The Day of the Nefilim
by D.L. Major
THE SUN DARKENS. At first imperceptibly, and then with greater speed, it casts an unfamiliar veil over itself. It is the first eclipse in years.
The people look up at the sky, where some of them notice to the east a star falling to its death, and others watch the hulking disk of the moon that obscures the sun. It was all there in the sky that day, above Barker’s Mill.
After a few minutes, the eclipse is over. The planets creak slowly along their orbits, and soon everything is as it was.
On the ground far below, life teeters on the edge of changing forever, but for today at least, it changes its mind and proceeds as it always has, grinding along the rusting tracks of its normality. It forgets quickly the strange orange dusk that had descended from the middle of the day.
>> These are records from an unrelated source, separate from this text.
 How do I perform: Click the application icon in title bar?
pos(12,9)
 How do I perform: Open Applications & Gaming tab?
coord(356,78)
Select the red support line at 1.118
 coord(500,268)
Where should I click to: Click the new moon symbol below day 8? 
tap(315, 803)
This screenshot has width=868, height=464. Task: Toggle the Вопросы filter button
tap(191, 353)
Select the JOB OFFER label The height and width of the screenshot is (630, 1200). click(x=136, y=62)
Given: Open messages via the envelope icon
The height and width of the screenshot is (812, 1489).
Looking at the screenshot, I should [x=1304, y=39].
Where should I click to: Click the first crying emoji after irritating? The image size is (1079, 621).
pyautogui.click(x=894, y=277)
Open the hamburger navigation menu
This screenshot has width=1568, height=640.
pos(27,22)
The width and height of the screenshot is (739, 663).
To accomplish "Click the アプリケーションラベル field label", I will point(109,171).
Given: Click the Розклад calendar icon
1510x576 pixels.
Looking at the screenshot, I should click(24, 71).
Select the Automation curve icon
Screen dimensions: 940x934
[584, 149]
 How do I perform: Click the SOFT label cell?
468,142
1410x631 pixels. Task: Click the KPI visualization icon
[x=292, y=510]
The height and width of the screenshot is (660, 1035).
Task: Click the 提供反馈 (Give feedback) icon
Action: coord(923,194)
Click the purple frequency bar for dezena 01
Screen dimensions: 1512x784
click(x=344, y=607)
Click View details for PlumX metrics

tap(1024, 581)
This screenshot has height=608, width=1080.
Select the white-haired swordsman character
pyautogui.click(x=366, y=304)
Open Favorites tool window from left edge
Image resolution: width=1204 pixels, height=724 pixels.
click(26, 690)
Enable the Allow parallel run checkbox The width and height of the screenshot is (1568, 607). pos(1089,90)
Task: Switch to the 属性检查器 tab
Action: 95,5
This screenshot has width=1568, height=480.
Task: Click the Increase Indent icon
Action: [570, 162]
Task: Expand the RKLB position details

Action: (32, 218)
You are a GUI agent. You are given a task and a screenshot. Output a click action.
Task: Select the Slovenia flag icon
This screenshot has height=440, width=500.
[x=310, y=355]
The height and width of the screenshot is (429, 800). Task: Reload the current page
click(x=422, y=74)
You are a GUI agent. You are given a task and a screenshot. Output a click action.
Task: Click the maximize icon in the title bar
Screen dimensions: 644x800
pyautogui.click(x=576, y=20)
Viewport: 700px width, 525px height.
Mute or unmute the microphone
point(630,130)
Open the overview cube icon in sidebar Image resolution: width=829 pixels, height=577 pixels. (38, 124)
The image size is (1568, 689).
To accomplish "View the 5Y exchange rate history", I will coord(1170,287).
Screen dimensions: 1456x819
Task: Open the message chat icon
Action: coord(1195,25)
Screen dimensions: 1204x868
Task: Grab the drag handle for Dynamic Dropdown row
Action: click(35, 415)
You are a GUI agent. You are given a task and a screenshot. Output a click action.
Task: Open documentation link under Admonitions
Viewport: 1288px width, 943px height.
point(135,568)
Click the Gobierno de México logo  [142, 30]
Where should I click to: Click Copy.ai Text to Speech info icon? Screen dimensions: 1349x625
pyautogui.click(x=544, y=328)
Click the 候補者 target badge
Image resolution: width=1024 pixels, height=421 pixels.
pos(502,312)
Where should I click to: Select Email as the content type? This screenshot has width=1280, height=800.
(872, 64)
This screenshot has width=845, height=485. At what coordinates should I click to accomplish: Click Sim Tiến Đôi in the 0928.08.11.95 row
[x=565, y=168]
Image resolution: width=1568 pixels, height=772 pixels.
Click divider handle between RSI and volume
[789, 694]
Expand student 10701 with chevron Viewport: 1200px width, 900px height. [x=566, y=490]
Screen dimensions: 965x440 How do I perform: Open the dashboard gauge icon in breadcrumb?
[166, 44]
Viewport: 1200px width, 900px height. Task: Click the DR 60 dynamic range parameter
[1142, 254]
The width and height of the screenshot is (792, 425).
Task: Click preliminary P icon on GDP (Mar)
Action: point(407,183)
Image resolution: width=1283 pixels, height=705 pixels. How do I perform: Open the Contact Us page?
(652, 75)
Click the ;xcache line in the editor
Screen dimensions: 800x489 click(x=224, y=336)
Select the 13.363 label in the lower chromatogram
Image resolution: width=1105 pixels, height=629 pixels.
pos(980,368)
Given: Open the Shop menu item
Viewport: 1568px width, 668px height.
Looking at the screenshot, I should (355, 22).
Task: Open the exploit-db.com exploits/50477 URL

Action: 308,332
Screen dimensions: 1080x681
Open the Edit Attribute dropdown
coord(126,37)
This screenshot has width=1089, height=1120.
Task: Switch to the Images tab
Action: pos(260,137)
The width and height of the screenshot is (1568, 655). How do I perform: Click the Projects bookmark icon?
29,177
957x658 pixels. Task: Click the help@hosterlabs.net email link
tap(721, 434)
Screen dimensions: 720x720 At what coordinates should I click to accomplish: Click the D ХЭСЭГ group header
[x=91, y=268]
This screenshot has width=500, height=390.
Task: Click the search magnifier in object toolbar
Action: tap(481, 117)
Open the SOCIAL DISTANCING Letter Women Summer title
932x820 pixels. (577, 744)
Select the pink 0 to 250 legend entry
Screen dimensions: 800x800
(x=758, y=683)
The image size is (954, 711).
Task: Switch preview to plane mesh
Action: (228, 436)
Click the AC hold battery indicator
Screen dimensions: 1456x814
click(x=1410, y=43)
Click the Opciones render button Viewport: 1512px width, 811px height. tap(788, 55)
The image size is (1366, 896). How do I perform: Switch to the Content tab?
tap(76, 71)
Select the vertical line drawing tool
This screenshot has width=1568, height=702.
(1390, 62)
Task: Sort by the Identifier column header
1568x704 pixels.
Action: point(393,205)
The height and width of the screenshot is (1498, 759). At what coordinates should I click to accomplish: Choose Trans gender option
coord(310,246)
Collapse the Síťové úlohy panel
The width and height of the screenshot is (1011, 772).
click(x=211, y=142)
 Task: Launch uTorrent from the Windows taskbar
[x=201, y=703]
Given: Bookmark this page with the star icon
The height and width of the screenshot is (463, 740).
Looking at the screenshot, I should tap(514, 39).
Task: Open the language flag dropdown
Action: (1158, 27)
On the edge of a tree-lined bay, with water the same deep green that you find in the glass of old bottles, stands Barker’s Mill. The town has been laid out with the same care that a child gives to the arrangement of a new set of blocks. Its houses sit solidly, arranged in neat rows, portly squires gathered around a dinner table on their foundation seats of brick and bluestone. It is a most respectable gathering; everyone is well behaved.
It has been like this since the town began. To the people who live there, it feels as though it has been like this since the beginning of time. Which, of course, is not the case.
Meanwhile, far away, the General dreams, and Bark dreams. For now, they don’t remember the things they dream, but in time that will change; for one of them at least, and for the other it won’t matter.
Their paths are linked, like the curls of a tattoo of snakes; but also like a tattoo, the effect will not be to everyone’s taste.
Oh well. These things happen.
THE PLANET HAD BEEN TRAVELLING through the cold, deathless silence for a long time. Like a marble worn smooth with age, it rolled across the black expanses of deep space, patiently following its preordained path. The planet’s orbit was a huge ellipse, and the sun that held it in its sway was growing closer now as the planet tumbled into the star’s inner system, towards perihelion.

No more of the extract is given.